• [TASK DESCRIPTION] Go through the records and extract every line with the word "Open".

• [INFORMATION]
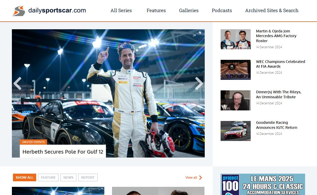Go to previous slide with left arrow
The image size is (317, 195).
(17, 84)
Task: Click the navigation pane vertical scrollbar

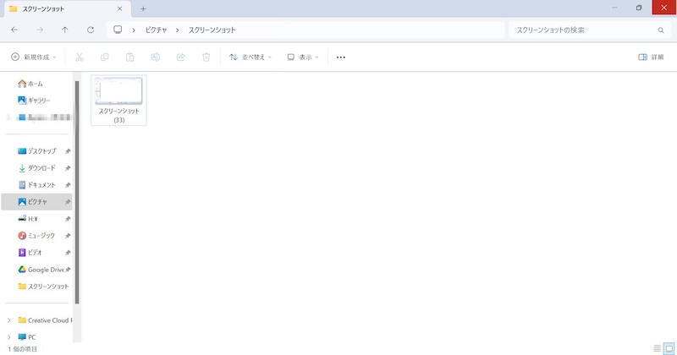Action: tap(77, 193)
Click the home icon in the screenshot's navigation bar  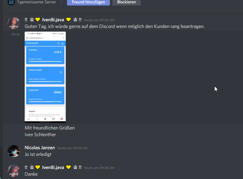pos(45,119)
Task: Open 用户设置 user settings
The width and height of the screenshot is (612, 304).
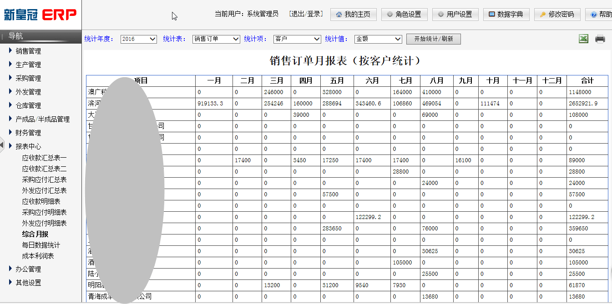Action: [455, 15]
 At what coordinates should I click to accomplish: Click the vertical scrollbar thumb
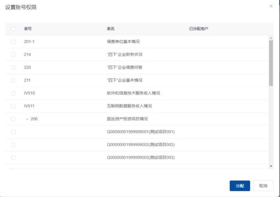(271, 62)
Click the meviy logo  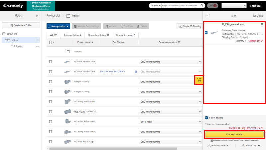(x=13, y=5)
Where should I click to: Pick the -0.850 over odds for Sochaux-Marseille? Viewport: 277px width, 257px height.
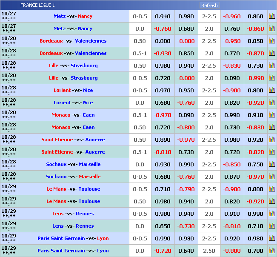[232, 165]
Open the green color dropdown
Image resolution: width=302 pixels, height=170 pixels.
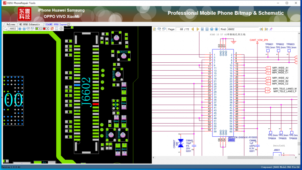[x=40, y=29]
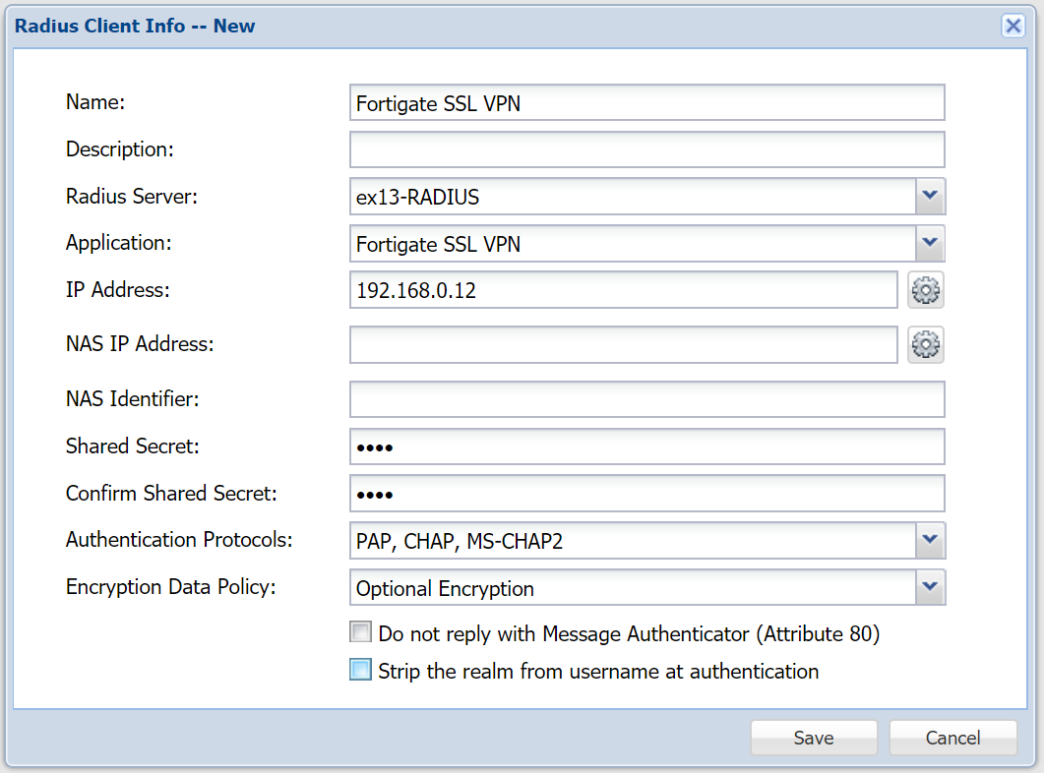Expand the Radius Server dropdown arrow
Image resolution: width=1044 pixels, height=773 pixels.
tap(930, 197)
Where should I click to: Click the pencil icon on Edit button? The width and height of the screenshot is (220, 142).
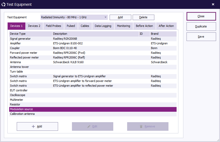pos(89,126)
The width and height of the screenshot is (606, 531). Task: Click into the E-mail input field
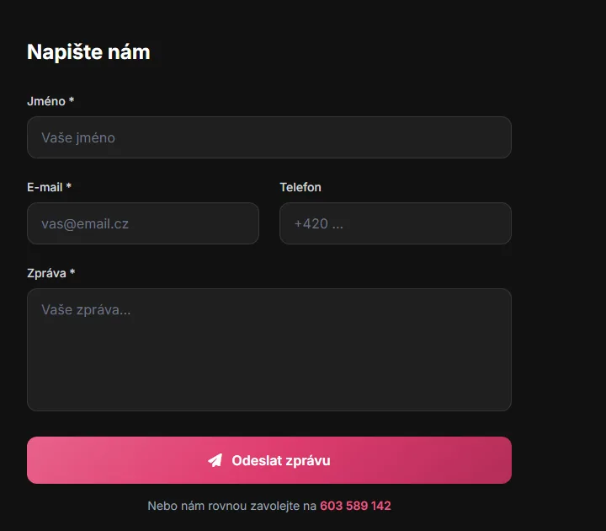tap(143, 223)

• [SOLUTION FOR THIS TASK]
Task: Open 用户设置 user settings
Open the green color dropdown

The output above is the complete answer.